GLP-1 and Exendin-4 Antibodies from BioPorto

GLP-1 forms and antibody binding sites

BioPorto has the world’s leading portfolio of commercially available monoclonal antibodies against GLP-1. The antibodies towards GLP-1 were developed to target several epitopes in different forms (active, inactive, metabolic and total), with high specificity, enabling the selective analysis of different forms of GLP-1 in complex mixtures of closely related forms of the hormone. This gives valuable insight into the action mechanism of GLP-1 during the development of GLP-1-related treatments, in clinical phase I or in process and quality control of therapeutic products.

BioPorto offers two types of monoclonal antibody against exendin-4. The ABS 012 series (-20, -23, -24 and -35) were raised against intact exendin-4 and all bind to an epitope in the 9-39 region, mutually inhibiting each other’s binding. These antibodies do not cross-react with other glucagon-related peptides tested. The other antibody, ABS 033-10, was generated against an N-terminal fragment of GLP-1, but shows a 50% cross-reaction with exendin-4, presumably reacting with the free N-terminus. This antibody reacts with the intact active forms of GLP-1.

Download GLP-1 & Exendin-4 Brochure

GLP-1 and Exendin-4 Antibodies

GLP-1 analogues and Exendin-4 in Diabetis treatment

Diabetes is affecting up to 10% of the world’s population, and over 90% of these suffer from type 2 diabetes. In type 2 diabetes insulin is still being produced by the pancreas, but not enough to fully meet the body’s requirements. This opens the way to medicines which aim at increasing the remaining secretion of natural insulin from the pancreas.

Many therapies make use of the incretin effect: during food digestion the two gut-derived incretin hormones glucagon-like peptide-1 (GLP-1) and glucose-dependent insulinotropic polypeptide (GIP) naturally stimulate this glucose-dependent secretion of insulin from the pancreas. In healthy subjects this accounts for 50% – 70% of the total insulin secreted after oral food intake.
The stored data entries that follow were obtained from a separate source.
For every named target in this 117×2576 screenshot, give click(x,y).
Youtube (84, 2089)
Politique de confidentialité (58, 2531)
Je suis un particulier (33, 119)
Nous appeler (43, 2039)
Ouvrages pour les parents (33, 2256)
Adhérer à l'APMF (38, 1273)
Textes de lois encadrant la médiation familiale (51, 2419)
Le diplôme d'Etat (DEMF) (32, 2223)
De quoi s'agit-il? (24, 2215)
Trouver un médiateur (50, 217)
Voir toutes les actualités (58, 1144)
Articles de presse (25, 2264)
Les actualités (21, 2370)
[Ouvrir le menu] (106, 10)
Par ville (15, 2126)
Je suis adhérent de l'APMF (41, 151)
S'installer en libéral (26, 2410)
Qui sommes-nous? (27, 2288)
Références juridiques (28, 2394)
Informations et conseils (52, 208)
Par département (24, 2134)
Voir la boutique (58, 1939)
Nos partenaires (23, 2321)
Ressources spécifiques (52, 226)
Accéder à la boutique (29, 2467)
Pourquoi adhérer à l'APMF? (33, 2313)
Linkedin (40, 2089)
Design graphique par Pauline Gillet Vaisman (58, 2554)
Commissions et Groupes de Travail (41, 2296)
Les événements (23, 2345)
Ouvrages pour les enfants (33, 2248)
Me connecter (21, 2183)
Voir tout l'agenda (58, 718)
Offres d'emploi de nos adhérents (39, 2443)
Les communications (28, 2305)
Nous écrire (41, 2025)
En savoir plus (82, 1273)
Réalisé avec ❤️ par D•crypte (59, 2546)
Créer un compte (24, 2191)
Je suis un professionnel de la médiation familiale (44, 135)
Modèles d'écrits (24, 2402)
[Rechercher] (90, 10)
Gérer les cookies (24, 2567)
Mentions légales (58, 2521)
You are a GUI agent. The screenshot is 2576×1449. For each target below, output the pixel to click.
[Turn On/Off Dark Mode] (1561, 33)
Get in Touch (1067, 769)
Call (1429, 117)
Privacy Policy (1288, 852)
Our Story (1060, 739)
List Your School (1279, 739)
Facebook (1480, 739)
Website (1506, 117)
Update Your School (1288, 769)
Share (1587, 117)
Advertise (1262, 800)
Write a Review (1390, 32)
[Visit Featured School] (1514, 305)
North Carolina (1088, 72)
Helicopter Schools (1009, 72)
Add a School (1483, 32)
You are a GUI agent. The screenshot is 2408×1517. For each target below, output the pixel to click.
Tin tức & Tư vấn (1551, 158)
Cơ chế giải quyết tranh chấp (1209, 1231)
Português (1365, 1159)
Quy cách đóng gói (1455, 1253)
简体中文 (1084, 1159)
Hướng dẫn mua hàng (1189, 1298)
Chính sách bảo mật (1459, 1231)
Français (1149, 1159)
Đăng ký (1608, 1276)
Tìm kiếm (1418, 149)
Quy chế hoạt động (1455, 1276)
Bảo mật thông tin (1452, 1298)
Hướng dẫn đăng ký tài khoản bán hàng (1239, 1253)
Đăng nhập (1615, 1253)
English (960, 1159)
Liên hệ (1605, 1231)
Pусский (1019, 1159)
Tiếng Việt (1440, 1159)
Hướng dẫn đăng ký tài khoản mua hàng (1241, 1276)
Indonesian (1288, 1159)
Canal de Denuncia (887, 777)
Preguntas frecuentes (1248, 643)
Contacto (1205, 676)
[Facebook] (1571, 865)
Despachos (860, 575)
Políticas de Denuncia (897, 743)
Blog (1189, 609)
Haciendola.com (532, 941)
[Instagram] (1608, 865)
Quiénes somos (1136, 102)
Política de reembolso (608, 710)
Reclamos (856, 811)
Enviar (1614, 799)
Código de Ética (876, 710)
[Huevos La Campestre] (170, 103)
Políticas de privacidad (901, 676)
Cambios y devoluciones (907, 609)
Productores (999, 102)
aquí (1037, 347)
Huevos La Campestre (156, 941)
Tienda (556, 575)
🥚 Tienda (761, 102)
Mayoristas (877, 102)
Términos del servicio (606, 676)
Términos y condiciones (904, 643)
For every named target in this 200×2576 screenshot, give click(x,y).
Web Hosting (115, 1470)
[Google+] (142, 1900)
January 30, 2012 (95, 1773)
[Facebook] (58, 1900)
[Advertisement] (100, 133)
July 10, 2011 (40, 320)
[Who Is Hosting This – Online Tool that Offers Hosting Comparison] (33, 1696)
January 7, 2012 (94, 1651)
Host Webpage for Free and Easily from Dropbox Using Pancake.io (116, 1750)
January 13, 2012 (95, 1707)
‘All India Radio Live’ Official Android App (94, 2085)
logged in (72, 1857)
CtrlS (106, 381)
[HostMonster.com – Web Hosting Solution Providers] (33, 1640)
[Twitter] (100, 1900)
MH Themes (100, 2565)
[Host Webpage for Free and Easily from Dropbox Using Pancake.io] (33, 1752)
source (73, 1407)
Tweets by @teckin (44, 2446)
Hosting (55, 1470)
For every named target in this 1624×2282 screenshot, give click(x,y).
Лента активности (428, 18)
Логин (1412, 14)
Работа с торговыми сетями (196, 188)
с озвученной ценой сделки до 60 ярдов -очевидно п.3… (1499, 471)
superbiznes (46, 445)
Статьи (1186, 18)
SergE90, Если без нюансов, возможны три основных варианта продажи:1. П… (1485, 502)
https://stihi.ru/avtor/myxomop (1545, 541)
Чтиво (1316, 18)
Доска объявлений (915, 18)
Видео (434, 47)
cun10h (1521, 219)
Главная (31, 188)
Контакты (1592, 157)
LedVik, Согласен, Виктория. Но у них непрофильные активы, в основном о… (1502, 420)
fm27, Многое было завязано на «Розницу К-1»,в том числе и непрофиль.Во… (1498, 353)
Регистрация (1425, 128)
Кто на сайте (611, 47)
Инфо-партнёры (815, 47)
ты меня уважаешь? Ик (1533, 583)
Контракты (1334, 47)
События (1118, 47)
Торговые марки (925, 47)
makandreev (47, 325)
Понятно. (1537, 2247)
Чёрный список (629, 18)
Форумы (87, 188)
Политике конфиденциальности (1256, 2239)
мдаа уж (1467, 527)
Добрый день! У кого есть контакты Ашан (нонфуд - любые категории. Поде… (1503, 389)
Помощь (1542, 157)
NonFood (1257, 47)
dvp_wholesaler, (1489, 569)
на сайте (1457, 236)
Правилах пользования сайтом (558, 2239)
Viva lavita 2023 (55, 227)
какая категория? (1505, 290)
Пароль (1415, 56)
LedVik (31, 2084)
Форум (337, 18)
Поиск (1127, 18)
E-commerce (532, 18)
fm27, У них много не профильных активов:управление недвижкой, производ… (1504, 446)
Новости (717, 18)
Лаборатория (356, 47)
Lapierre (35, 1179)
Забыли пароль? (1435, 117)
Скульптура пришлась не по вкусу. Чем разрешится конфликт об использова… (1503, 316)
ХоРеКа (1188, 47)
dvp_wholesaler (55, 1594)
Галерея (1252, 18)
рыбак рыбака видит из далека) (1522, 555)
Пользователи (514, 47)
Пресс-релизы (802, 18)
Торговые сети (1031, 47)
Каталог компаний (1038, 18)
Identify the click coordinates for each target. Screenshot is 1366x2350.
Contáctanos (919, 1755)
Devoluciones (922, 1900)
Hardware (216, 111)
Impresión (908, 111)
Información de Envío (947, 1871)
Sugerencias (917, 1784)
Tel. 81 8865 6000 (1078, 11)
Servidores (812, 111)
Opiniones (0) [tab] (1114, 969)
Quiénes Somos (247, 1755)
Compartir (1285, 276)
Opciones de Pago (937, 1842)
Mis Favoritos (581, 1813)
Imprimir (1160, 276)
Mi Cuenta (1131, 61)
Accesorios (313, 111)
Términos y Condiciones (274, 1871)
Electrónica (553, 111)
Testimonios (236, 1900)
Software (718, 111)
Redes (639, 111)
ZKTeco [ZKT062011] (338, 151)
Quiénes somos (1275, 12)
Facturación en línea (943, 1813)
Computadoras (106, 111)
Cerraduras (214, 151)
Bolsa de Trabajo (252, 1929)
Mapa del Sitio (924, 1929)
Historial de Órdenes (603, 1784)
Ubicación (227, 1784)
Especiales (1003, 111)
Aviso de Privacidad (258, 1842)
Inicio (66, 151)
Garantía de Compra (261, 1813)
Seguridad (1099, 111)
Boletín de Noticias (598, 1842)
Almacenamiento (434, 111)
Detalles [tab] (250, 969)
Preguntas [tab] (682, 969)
Chemical derivatives of GLP-1 are among the most powerful pharmacotherapies to treat type 2 diabetes and obesity. It is strongly documented that GLP-1 and related drugs lower blood glucose through an increase in glucose-dependent insulin secretion and a lowering of glucagon secretion. In addition, GLP-1 and related drugs lower body weight and systolic blood pressure and increase heart rate. The search for new insight into the molecular mode of action of GLP-1 is ongoing.

Exendin-4, a GLP-1-like peptide from Gila monster venom, is a naturally occurring long-acting GLP-1 receptor agonist. As such, it has been one of the prime candidates in new treatments for type-2 diabetes and obesity, along with derivatives either of itself or of GLP-1. An exendin-4 product (Exenatide) has in fact already been released for the treatment of type-2 diabetes. By stimulating glucose-dependent insulin secretion and exerting other effects on the gastrointestinal tract, exendin-4 and its analogues reduce the glycemic response to meals, and their use is also associated with weight loss.